Hi,
I come here after I read on pentaxforum-com about the feature in Rawtherapee 5.7, and like OP ted_smith was thinking great I will process my scans mostly there. And I found like ted_smith that this Negative film tool was missing in the options of the raw panel, then google brought me here.
Ok, so iẗ́’s a tool only for DSLR scans not scanners.
Like ted_smith I have been thinking of Negative Lab Pro. I am a unix/linux user since ever, but if something is really very good or existing only in win I just run that inside Virtualbox.
So I have been playing with Negativelab, which is a Lightroom plugin.
Until now, I have been processing my negatives (Epson V700 for 120 and Proscan 10T for 35mm) in Gimp, and the “Invert” filter, followed by a “Auto white balance” and/or “Normalize/Equalize/Auto levels”. Works well with sometimes just a bit more color/curves/levels tweaks.
I do scan the colour negative in Vuescan, in raw/tiiff as dng, and Gimp does “un-rawize” the file by calling Darktable or Rawtherapee, whichever is in the system, for further editing.

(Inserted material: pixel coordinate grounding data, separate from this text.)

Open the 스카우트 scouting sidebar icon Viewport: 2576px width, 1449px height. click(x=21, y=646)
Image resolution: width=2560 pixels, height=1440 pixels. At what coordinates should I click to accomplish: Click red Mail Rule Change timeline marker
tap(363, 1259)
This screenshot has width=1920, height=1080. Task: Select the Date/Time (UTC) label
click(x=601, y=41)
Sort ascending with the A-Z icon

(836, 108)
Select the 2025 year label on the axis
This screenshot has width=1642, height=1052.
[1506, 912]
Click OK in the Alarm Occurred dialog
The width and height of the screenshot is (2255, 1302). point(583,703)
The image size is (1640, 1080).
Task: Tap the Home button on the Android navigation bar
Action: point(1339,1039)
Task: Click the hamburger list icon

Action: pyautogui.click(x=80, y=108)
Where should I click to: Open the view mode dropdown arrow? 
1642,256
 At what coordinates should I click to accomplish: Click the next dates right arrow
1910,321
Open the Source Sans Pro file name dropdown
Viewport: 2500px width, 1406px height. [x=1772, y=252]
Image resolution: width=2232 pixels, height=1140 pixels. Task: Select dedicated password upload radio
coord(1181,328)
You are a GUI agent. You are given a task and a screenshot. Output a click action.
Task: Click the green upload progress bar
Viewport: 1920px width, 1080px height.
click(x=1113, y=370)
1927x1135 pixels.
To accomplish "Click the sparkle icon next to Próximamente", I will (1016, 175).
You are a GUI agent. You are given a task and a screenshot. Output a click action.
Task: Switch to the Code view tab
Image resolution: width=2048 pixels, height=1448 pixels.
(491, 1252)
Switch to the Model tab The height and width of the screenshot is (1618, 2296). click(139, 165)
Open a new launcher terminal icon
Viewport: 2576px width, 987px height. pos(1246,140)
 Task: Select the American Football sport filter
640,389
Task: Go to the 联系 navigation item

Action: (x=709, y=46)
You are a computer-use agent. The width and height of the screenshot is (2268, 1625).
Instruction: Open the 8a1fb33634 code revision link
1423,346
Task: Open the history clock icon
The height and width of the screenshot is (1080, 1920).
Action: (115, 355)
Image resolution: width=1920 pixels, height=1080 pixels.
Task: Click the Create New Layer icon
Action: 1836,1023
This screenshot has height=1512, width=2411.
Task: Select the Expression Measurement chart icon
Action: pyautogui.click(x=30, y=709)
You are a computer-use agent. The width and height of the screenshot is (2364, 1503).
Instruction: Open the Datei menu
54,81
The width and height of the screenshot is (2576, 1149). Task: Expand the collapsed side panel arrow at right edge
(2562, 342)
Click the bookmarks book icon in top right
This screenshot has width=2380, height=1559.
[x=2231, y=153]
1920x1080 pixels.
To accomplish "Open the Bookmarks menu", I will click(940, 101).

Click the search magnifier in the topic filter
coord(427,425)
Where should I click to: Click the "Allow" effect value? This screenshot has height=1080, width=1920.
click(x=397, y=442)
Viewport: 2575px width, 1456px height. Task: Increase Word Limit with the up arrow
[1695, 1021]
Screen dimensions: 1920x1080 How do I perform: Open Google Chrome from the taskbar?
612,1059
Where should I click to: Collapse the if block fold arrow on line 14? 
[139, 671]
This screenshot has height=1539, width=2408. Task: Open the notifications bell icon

Ok, what I was thinking is: if Gimp does a good job at negative inversion, why couldn’t Rawtherapee do the same for tiff “raw” files from scanners? Of course I wonder because I have no clue about the specs and programmatic technicities.
But then, that’s what the Negativelabpro Lightroom plugin does.
I played with few 6x6 colour negatives.
for instance this is a two steps process in Gimp (invert+auto WB):
and this is two steps in LR+Negativelabpro (LR auto WB + default NLP plugin):
if I add the colour equalization in Gimp, after invert and auto WB (1st image) I get:
the negative used:
So in short it could be nice to have a Rawtherapee module similar to the Lightroom NLP plugin. Yet without it Gimp works.